My kitchen needs cleaning (because when you have to cook all your own foods, you make a mess), especially when you are super exhausted all the time. KSB has been a dream, and hooked me up with bread and peeled and cut potatoes for oven fries for two weeks, and if anyone was going to be changed in a twinkling, it is she. Kale smoothies, y'all, and flatbread, and hummus, and she is amazing!
I am bloated, a little depressed, and achy, but I am hanging in there. I am so glad to be able to take thyroid meds starting on Thursday (and for CS to bring me a cheesy, cheesy pizza! and BL to be a doll and bring me Red Robin!--at first, I thought on the same day, and now I am not sure. . . ). Supposedly, I will be really, really tired, so I am making a pile of books I've been meaning to read, but may or may not get to them, and am thinking Alias/West Wing marathons while half awake. Though there will be some Dr. Mario and maybe some other marathoning (Buffy, Veronica Mars, Farscape, Lark Rise to Candleford, Witchblade, and Lost have all waved their hands in the air, as well as the lead up to the Avengers--Thor, Captain America, Iron Man 1&2, and you know I can do Jane Austen marathons for weeks on end).
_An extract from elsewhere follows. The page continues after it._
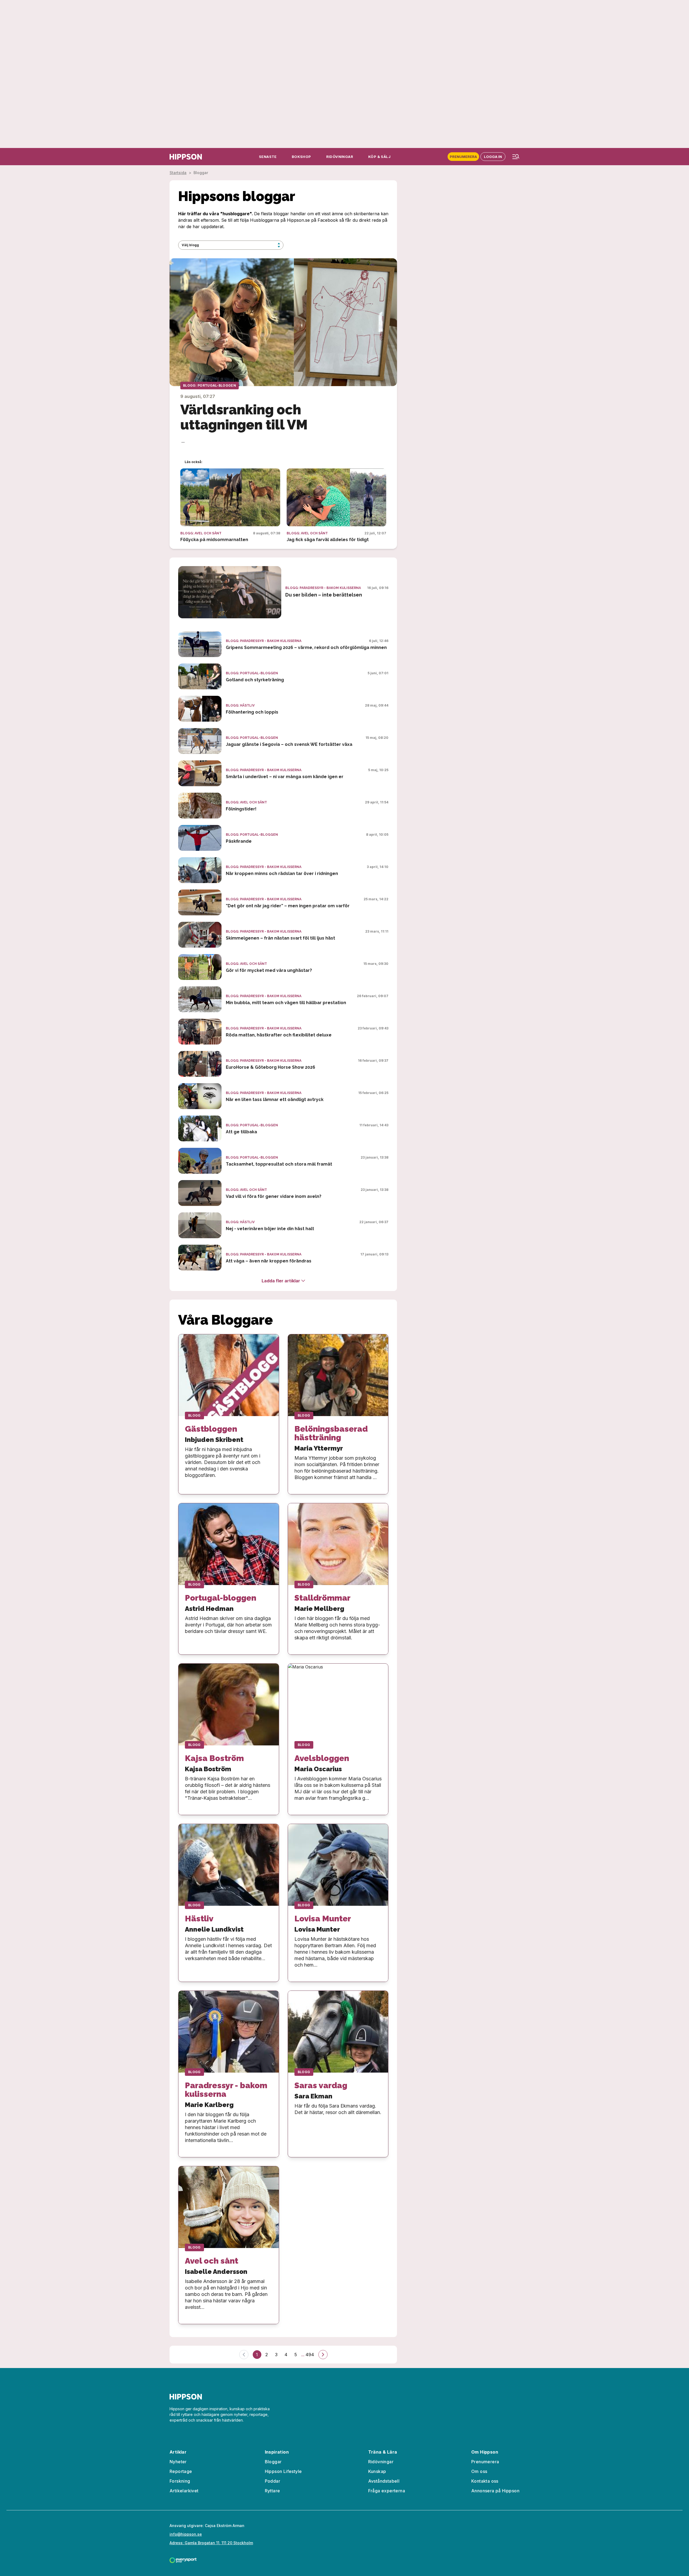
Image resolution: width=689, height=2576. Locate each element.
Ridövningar (380, 2461)
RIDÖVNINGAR (339, 156)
It has been so long since I felt like a person, I am just looking forward to feeling like I am not waiting around for doctors to fix me. And to engage in my life again (which you need energy for--Thursday cannot get here fast enough). Though supposedly it will take me three months of figuring out my meds to get to fully functioning. My therapist has been a dream through all this, and if you are going through cancer treatments, I would recommend therapy to everyone--if only to talk me down off the ledge when I wanted to chuck it all.
Cancer free by the end of May, y'all! Hopefully.
On a complete side note, if you are around on June 9th, I have a gig singing at Bocci (well, technically in the courtyard) with my favorite little local jazz band. Patti, their normal singer, who does the most gorgeous version of La Vie en Rose I've ever heard, cannot sing that night, so I am going to be their vocalist. I just got the intimidating set list of 33 songs, and I am a little nervous, but SUPER excited. I'll post more closer to time, but 6:30pm on free cake night at Nantucket? Easy peasy!
Funny enough, one of my favorite recovery moments was singing for an hour at a wine tasting with John K--the amazing jazz guitarist from this group. So fun!
Anyway, I know this is super meandering. Just thank you for your help and prayers, and I figured it was time to update everyone again.
Time to go make coconut milk, egg white, french toast. . . I may need to buy a bread maker after this.